Re: Performance Improvement by reducing WAL for Update Operation

From: Amit Kapila <amit(dot)kapila16(at)gmail(dot)com>
To: Robert Haas <robertmhaas(at)gmail(dot)com>
Cc: Greg Smith <greg(at)2ndquadrant(dot)com>, Hari Babu <haribabu(dot)kommi(at)huawei(dot)com>, Mike Blackwell <mike(dot)blackwell(at)rrd(dot)com>, "pgsql-hackers(at)postgresql(dot)org" <pgsql-hackers(at)postgresql(dot)org>
Subject: Re: Performance Improvement by reducing WAL for Update Operation
Date: 2013-12-05 15:45:47
Message-ID: CAA4eK1JeUbY16uwrDA2TaBkk+rLRL3Giyyqy1mVh_6CThmDR8w@mail.gmail.com
Views: Raw Message | Whole Thread | Download mbox | Resend email
Thread:
Lists: pgsql-hackers

On Fri, Nov 29, 2013 at 3:05 AM, Robert Haas <robertmhaas(at)gmail(dot)com> wrote:
> On Wed, Nov 27, 2013 at 9:31 AM, Amit Kapila <amit(dot)kapila16(at)gmail(dot)com> wrote:
>> Sure, but to explore (a), the scope is bit bigger. We have below
>> options to explore (a):
>> 1. try to optimize existing algorithm as used in patch, which we have
>> tried but ofcourse we can spend some more time to see if anything more
>> can be tried out.
>> 2. try fingerprint technique as suggested by you above.
>> 3. try some other standard methods like vcdiff, lz4 etc.
>
> Well, obviously, I'm hot on idea #2 and think that would be worth
> spending some time on.
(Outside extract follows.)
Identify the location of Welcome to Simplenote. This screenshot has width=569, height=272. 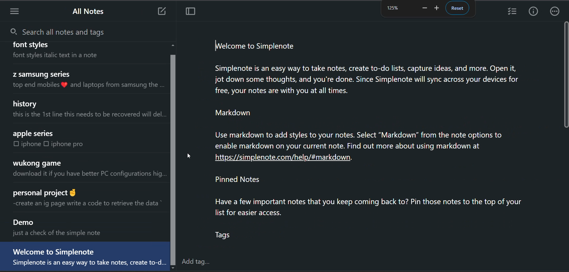
(55, 251).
If we can optimize the algorithm used in the
> patch some more (option #1), that would be fine, too, but the code
> looks pretty tight to me, so I'm not sure how successful that's likely
> to be. But if you have an idea, sure.

I have been experimenting chunk wise delta encoding (by using
technique similar to rabin fingerprint method) from last few days and
here are results of my investigation.

Performance Data
----------------------------
Non-default settings:
autovacuum =off
checkpoint_segments =128
checkpoint_timeout = 10min

unpatched

testname | wal_generated |
duration
-----------------------------------------+---------------+------------------
one short and one long field, no change | 1054921328 | 25.5855557918549
hundred tiny fields, all changed | 634483328 | 20.8992719650269
hundred tiny fields, half changed | 635948640 | 19.8670389652252
hundred tiny fields, half nulled | 571388552 |
18.9413228034973

lz-delta-encoding

testname | wal_generated | duration
-----------------------------------------+---------------+------------------
one short and one long field, no change | 662984384 | 21.7335519790649
hundred tiny fields, all changed | 633944320 | 24.1207830905914
hundred tiny fields, half changed | 633944344 | 24.4657719135284
hundred tiny fields, half nulled | 492200208 |
22.0337791442871

rabin-delta-encoding

testname | wal_generated | duration
-----------------------------------------+---------------+------------------
one short and one long field, no change | 662235752 | 20.1823079586029
hundred tiny fields, all changed | 633950080 | 22.0473308563232
hundred tiny fields, half changed | 633950880 | 21.8351459503174
hundred tiny fields, half nulled | 508943072 |
20.9554698467255

Results Summarization
-------------------------------------
1. With Chunkwise approach, WAL reduction is almost same as with LZ
barring half nulled case which can be improved.
2. With Chunkwise approach, CPU usage is reduced to 50% in most cases
where there is less or no compression,
still there is 5~10% overhead for cases where data is not
compressible. I think there will certainly a small
overhead of forming hash table and scanning to conclude data is
non-compressible.
3. I have not tested other tests which will anyway return from top of
encoding function due to tuple length less than 32.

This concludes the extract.